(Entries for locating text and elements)

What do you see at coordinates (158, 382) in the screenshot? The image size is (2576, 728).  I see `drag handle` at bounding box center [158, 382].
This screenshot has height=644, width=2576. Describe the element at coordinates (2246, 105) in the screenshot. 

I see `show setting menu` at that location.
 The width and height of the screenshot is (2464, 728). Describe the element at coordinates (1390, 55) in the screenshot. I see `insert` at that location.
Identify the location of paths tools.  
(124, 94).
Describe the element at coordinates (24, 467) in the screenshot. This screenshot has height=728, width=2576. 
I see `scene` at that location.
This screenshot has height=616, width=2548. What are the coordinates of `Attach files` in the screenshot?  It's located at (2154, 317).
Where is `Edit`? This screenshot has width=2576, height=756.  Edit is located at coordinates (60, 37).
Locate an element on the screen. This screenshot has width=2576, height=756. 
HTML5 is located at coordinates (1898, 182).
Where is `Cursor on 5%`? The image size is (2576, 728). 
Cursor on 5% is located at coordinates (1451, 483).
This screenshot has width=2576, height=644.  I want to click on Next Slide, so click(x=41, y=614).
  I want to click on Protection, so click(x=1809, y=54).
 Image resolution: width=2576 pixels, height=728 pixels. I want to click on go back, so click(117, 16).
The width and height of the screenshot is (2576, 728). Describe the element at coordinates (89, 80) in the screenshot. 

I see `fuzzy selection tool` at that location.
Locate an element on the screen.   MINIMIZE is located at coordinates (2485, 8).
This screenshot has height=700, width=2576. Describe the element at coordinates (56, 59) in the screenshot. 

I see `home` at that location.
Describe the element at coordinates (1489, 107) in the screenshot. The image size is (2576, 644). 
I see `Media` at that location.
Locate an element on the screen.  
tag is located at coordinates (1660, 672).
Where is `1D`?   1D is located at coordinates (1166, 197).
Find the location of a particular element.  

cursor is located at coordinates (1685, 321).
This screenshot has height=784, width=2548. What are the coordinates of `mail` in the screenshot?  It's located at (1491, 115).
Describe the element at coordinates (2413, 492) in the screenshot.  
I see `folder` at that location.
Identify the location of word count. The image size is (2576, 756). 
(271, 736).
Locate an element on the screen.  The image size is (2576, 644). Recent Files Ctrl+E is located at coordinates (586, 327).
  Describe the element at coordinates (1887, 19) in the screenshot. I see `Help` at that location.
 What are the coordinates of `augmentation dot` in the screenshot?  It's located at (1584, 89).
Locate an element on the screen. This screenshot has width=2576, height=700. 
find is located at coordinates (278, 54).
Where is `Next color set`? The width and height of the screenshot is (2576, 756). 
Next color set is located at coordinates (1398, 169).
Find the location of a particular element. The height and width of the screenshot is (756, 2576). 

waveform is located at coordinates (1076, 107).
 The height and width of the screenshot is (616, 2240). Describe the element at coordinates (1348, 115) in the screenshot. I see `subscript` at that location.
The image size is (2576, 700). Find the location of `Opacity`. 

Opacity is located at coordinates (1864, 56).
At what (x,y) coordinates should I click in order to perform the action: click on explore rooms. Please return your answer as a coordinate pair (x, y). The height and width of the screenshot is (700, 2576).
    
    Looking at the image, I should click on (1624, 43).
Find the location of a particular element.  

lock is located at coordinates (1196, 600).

#### GIVEN INSTRUCTION:
Could you give the lines above again, switching every "Locate an element on the screen" to "Find an element on the display" and leaving everything else unchanged?

#### COMPLETE RESPONSE:
What do you see at coordinates (158, 382) in the screenshot? The image size is (2576, 728).  I see `drag handle` at bounding box center [158, 382].
This screenshot has height=644, width=2576. Describe the element at coordinates (2246, 105) in the screenshot. 

I see `show setting menu` at that location.
 The width and height of the screenshot is (2464, 728). Describe the element at coordinates (1390, 55) in the screenshot. I see `insert` at that location.
Identify the location of paths tools.  
(124, 94).
Describe the element at coordinates (24, 467) in the screenshot. This screenshot has height=728, width=2576. 
I see `scene` at that location.
This screenshot has height=616, width=2548. What are the coordinates of `Attach files` in the screenshot?  It's located at (2154, 317).
Where is `Edit`? This screenshot has width=2576, height=756.  Edit is located at coordinates (60, 37).
Find an element on the display. This screenshot has width=2576, height=756. 
HTML5 is located at coordinates (1898, 182).
Where is `Cursor on 5%`? The image size is (2576, 728). 
Cursor on 5% is located at coordinates (1451, 483).
This screenshot has width=2576, height=644.  I want to click on Next Slide, so click(x=41, y=614).
  I want to click on Protection, so click(x=1809, y=54).
 Image resolution: width=2576 pixels, height=728 pixels. I want to click on go back, so click(117, 16).
The width and height of the screenshot is (2576, 728). Describe the element at coordinates (89, 80) in the screenshot. 

I see `fuzzy selection tool` at that location.
Find an element on the display.   MINIMIZE is located at coordinates (2485, 8).
This screenshot has height=700, width=2576. Describe the element at coordinates (56, 59) in the screenshot. 

I see `home` at that location.
Describe the element at coordinates (1489, 107) in the screenshot. The image size is (2576, 644). 
I see `Media` at that location.
Find an element on the display.  
tag is located at coordinates (1660, 672).
Where is `1D`?   1D is located at coordinates (1166, 197).
Find the location of a particular element.  

cursor is located at coordinates (1685, 321).
This screenshot has height=784, width=2548. What are the coordinates of `mail` in the screenshot?  It's located at (1491, 115).
Describe the element at coordinates (2413, 492) in the screenshot.  
I see `folder` at that location.
Identify the location of word count. The image size is (2576, 756). 
(271, 736).
Find an element on the display.  The image size is (2576, 644). Recent Files Ctrl+E is located at coordinates (586, 327).
  Describe the element at coordinates (1887, 19) in the screenshot. I see `Help` at that location.
 What are the coordinates of `augmentation dot` in the screenshot?  It's located at (1584, 89).
Find an element on the display. This screenshot has width=2576, height=700. 
find is located at coordinates (278, 54).
Where is `Next color set`? The width and height of the screenshot is (2576, 756). 
Next color set is located at coordinates (1398, 169).
Find the location of a particular element. The height and width of the screenshot is (756, 2576). 

waveform is located at coordinates (1076, 107).
 The height and width of the screenshot is (616, 2240). Describe the element at coordinates (1348, 115) in the screenshot. I see `subscript` at that location.
The image size is (2576, 700). Find the location of `Opacity`. 

Opacity is located at coordinates (1864, 56).
At what (x,y) coordinates should I click in order to perform the action: click on explore rooms. Please return your answer as a coordinate pair (x, y). The height and width of the screenshot is (700, 2576).
    
    Looking at the image, I should click on (1624, 43).
Find the location of a particular element.  

lock is located at coordinates (1196, 600).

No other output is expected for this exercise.